It is compatible with both standard footage and videos generated by artificial intelligence.
DeepMind, the artificial intelligence laboratory of Google, is now working on a new technology that has the capability to generate soundtracks and even dialogue to accompany films. The laboratory has provided an update on the development of the video-to-audio (V2A) technology project. This technology has the potential to be integrated with Google Veo as well as other video creation tools such as OpenAI’s Sora. The DeepMind team writes in a blog post that the system is able to comprehend raw pixels and integrate that information with language cues in order to generate sound effects that correspond to what is occurring onscreen. It is important to note that the program can also be utilized to create soundtracks for conventional material, whether it be silent films or any other video that does not contain any sound.
The researchers at DeepMind trained the technology using movies, audios, and annotations made by artificial intelligence. These annotations comprise extensive descriptions of noises and transcripts of dialogue recordings. They stated that the technology was able to learn to correlate particular sounds with visual images as a result of taking this action. As pointed out by TechCrunch, the team at DeepMind is not the first to offer an artificial intelligence tool that is capable of generating sound effects; ElevenLabs has also launched a tool in this regard recently, and it will not be the last. “Our research stands out from existing video-to-audio solutions because it can understand raw pixels and adding a text prompt is optional,” the researchers explain in their paper.
It is possible to use the text prompt to shape and modify the final product in order to make it as exact and realistic as possible, despite the fact that it is not required. You have the ability to enter positive prompts in order to direct the output in the direction of making sounds that you desire, for example, or negative prompts in order to direct it away from sounds that you do not care for. The following is an example of how the team took the following prompt into consideration: “Cinematic, thriller, horror film, music, tension, ambience, footsteps on concrete.”

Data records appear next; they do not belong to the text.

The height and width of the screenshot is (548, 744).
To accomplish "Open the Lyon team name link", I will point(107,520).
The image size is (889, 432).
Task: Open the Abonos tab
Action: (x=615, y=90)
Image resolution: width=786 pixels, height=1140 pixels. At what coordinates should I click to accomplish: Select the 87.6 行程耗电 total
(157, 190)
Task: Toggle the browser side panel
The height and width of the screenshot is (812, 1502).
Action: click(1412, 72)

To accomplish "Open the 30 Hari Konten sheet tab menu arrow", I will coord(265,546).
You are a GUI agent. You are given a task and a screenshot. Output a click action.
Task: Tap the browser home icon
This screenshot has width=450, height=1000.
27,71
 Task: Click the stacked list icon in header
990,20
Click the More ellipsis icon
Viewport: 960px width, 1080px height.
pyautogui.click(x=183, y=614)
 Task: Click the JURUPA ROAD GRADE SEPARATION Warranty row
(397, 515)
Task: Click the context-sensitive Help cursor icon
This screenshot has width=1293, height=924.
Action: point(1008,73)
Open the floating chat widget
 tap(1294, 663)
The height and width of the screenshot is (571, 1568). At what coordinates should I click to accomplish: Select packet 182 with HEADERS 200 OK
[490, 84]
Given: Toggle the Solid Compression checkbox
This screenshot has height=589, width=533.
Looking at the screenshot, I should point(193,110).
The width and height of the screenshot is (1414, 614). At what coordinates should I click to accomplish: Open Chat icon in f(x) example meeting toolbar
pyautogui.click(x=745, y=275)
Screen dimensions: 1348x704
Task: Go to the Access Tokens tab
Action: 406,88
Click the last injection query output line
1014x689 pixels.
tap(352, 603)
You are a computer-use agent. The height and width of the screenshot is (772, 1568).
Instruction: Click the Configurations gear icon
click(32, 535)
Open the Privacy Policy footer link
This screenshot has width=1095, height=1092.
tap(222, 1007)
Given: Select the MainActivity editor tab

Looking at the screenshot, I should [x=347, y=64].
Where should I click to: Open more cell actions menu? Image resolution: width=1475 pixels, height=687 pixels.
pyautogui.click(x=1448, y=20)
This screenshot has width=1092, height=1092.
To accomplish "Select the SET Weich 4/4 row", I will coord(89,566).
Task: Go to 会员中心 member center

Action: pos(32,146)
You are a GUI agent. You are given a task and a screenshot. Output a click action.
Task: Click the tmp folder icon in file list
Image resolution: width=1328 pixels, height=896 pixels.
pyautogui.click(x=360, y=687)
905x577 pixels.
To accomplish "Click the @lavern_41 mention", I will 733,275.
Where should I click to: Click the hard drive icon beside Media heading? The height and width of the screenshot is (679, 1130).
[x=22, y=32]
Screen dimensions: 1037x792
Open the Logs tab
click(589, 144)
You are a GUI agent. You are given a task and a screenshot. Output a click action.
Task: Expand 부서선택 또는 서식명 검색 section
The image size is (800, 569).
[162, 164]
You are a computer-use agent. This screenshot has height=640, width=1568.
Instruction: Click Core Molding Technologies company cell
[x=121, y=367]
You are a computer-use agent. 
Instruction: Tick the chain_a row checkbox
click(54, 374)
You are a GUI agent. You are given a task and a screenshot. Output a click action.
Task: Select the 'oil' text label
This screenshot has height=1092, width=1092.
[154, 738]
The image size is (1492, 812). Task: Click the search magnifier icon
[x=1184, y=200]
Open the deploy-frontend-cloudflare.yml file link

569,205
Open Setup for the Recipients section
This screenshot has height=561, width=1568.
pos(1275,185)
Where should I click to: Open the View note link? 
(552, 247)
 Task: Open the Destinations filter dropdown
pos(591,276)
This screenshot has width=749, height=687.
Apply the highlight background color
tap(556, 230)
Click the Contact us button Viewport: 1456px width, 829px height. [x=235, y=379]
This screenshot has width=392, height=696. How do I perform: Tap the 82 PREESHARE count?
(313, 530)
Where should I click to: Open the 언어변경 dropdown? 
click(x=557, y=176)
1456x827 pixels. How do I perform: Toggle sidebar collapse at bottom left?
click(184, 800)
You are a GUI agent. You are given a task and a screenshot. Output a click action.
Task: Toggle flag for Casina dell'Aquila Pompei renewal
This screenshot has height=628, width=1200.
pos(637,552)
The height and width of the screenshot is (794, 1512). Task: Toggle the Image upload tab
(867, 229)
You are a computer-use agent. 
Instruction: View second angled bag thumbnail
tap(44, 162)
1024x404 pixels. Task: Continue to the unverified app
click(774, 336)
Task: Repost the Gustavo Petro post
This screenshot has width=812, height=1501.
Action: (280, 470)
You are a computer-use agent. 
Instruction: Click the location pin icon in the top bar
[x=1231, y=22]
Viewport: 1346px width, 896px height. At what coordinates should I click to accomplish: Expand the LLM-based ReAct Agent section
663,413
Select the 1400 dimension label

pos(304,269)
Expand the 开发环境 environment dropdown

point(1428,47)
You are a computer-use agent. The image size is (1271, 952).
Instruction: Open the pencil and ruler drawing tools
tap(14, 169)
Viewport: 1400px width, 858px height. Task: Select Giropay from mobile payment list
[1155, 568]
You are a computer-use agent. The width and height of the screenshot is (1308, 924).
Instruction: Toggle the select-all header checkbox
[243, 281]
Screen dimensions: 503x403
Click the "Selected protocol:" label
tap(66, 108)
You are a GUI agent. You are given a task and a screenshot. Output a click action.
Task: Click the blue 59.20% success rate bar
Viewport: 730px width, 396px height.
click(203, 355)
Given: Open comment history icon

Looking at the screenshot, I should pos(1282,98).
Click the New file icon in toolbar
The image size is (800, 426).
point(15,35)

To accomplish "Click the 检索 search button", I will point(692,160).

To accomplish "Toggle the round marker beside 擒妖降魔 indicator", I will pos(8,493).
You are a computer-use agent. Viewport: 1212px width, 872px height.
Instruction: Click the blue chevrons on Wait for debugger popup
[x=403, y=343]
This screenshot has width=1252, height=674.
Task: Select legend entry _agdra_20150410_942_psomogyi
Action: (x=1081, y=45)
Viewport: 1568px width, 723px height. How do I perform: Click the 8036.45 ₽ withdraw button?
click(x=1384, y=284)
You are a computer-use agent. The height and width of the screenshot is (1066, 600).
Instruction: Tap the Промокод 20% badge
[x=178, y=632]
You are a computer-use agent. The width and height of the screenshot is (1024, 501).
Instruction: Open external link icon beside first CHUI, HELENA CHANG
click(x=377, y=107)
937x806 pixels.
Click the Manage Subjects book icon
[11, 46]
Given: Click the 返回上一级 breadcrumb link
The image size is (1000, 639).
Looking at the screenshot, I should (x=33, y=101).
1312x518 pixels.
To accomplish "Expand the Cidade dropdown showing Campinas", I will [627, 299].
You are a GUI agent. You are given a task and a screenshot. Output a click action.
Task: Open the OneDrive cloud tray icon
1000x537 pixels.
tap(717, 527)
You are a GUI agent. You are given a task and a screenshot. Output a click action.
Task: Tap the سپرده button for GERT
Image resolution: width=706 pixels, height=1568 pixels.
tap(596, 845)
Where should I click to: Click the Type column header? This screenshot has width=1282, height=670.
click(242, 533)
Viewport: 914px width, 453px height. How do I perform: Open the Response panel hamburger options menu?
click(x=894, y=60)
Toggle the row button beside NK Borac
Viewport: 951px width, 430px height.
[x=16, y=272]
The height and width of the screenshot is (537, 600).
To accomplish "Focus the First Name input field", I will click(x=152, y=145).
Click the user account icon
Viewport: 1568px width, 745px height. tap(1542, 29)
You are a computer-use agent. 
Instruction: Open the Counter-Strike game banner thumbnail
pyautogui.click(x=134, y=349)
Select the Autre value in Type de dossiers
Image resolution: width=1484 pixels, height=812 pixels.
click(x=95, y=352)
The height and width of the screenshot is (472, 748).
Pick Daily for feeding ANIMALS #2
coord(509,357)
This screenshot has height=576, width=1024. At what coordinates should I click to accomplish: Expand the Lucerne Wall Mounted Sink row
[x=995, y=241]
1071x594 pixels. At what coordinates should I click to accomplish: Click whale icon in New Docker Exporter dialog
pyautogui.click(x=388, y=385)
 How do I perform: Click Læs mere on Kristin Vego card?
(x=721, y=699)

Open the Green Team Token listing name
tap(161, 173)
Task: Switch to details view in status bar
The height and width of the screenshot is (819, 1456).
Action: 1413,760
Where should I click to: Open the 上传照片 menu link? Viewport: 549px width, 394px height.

The researchers acknowledge that they are still working to overcome the constraints that are now present in their V2A technology. One of these limitations is the potential for decreased audio quality in the output, which can occur when there are distortions in the source video. Additionally, they are continuing to work on enhancing the lip synchronizations for the generated lines of dialogue. A further commitment that they have made is that they will put the device through “rigorous safety assessments and testing” before making it available to the general public.